— Start Exercise material —
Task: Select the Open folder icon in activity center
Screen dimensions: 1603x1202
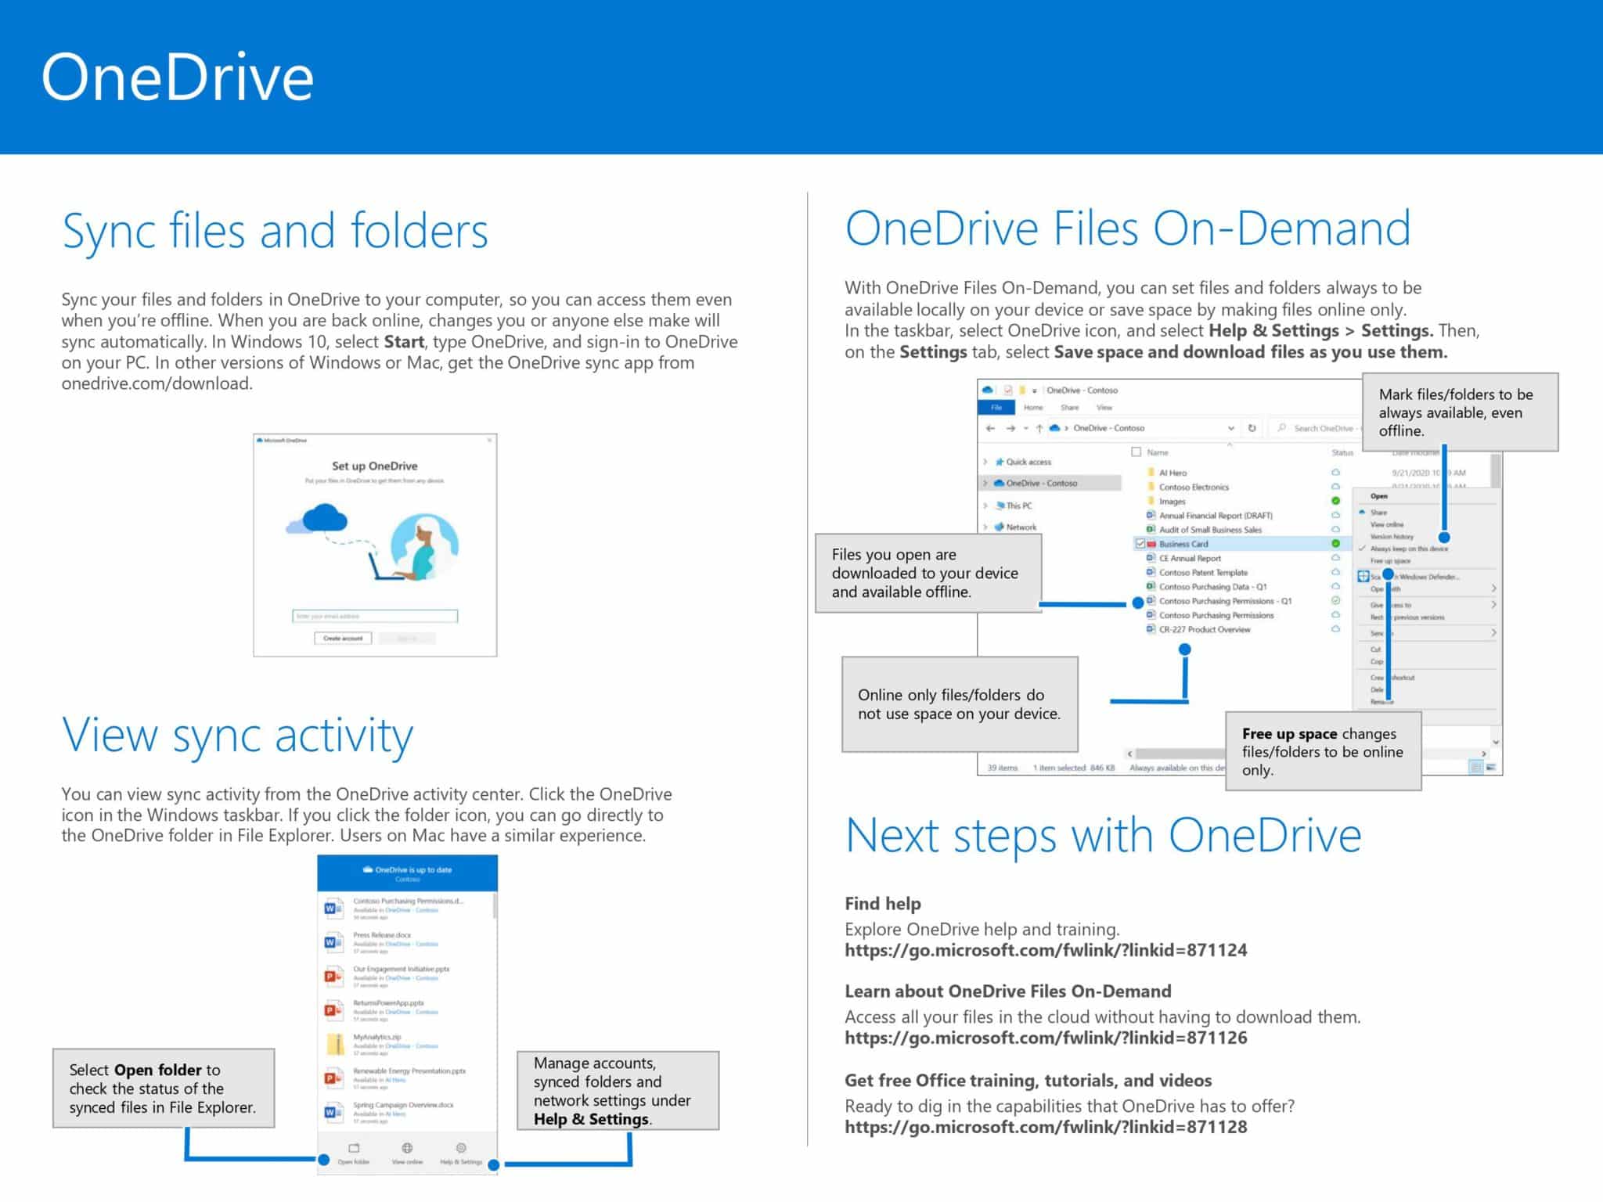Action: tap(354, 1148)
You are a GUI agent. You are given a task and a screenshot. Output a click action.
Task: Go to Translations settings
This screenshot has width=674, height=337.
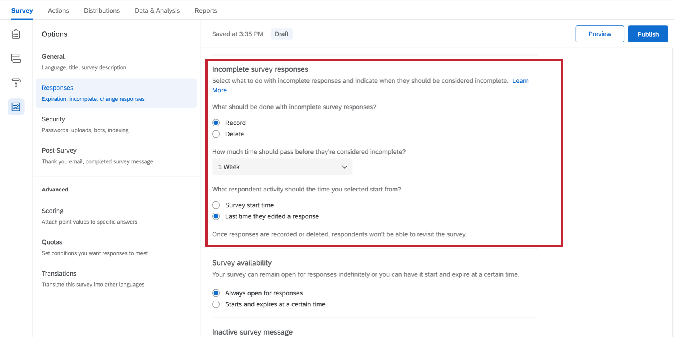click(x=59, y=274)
— End Exercise material —
— Start Exercise material —
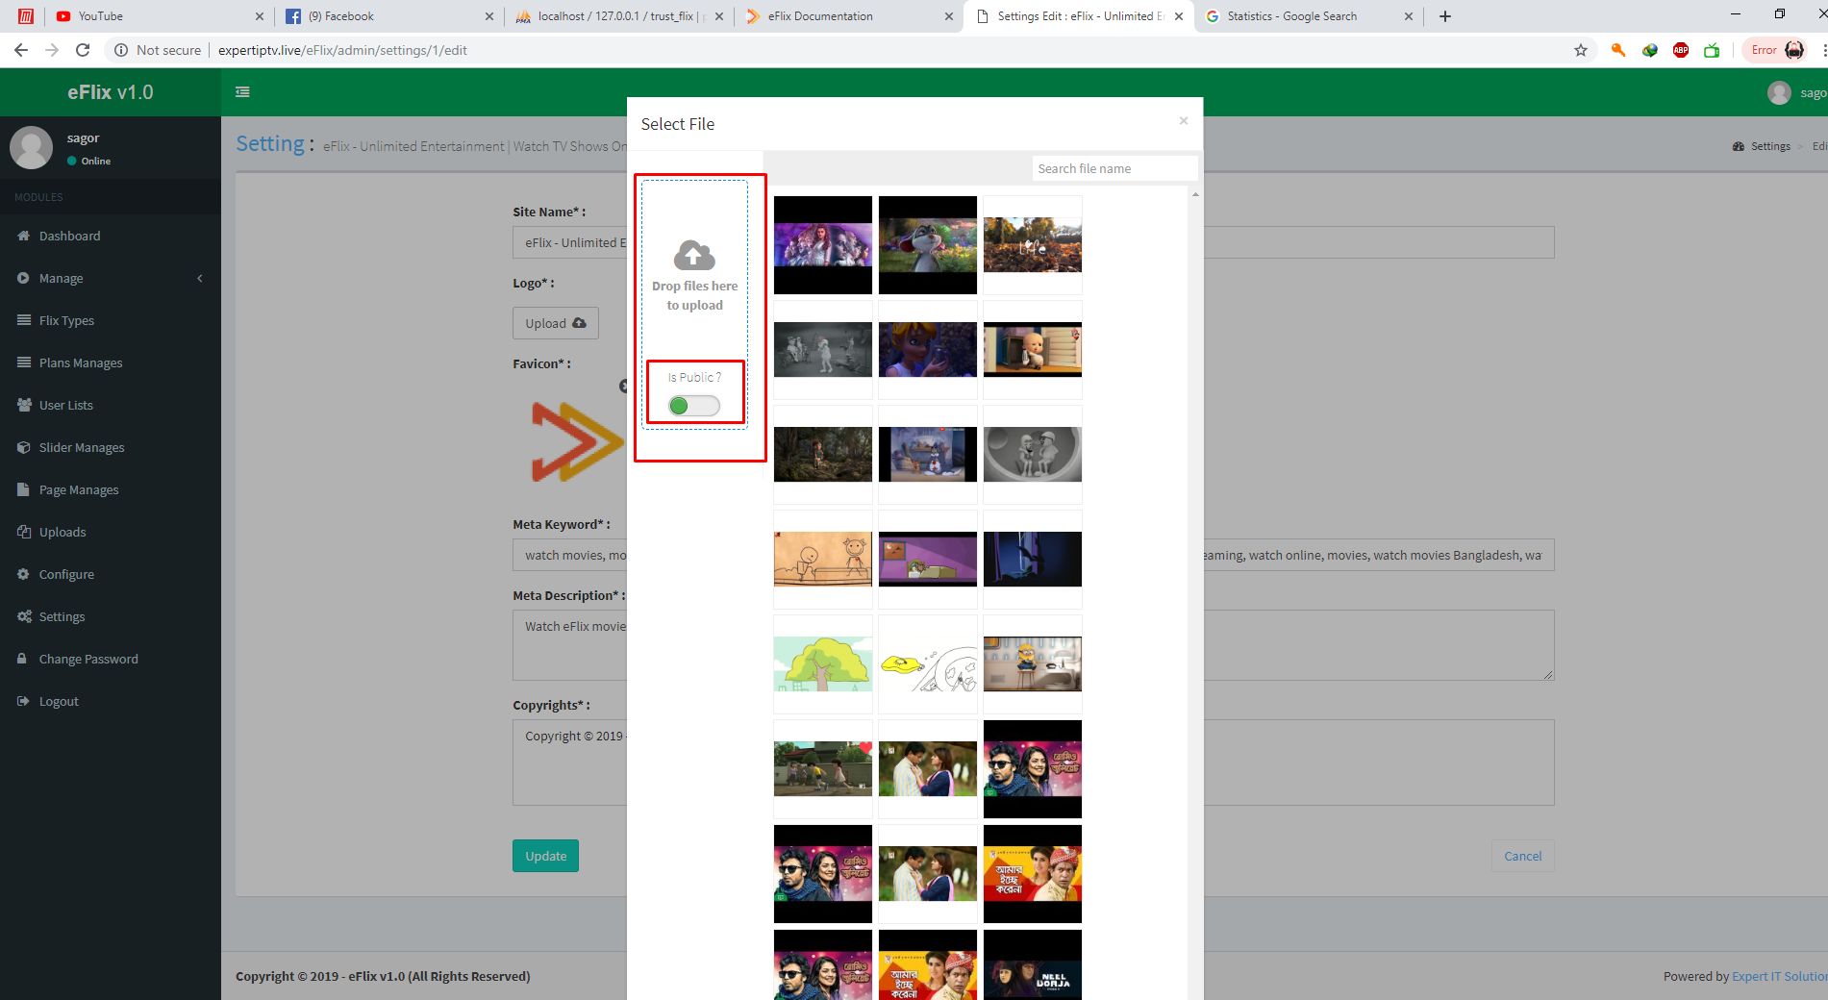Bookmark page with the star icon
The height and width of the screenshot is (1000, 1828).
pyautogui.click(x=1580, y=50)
— End Exercise material —
> _Goal of the exercise_: Rewrite the items from the line containing "You are a GUI" through the line containing "click(x=59, y=274)", inclusive, with their requests, but shift every coordinate in the answers up by 148. Leave the pictures out.

> _The output_:
You are a GUI agent. You are given a task and a screenshot. Output a click action.
Task: Go to Translations settings
This screenshot has width=674, height=337.
click(x=207, y=422)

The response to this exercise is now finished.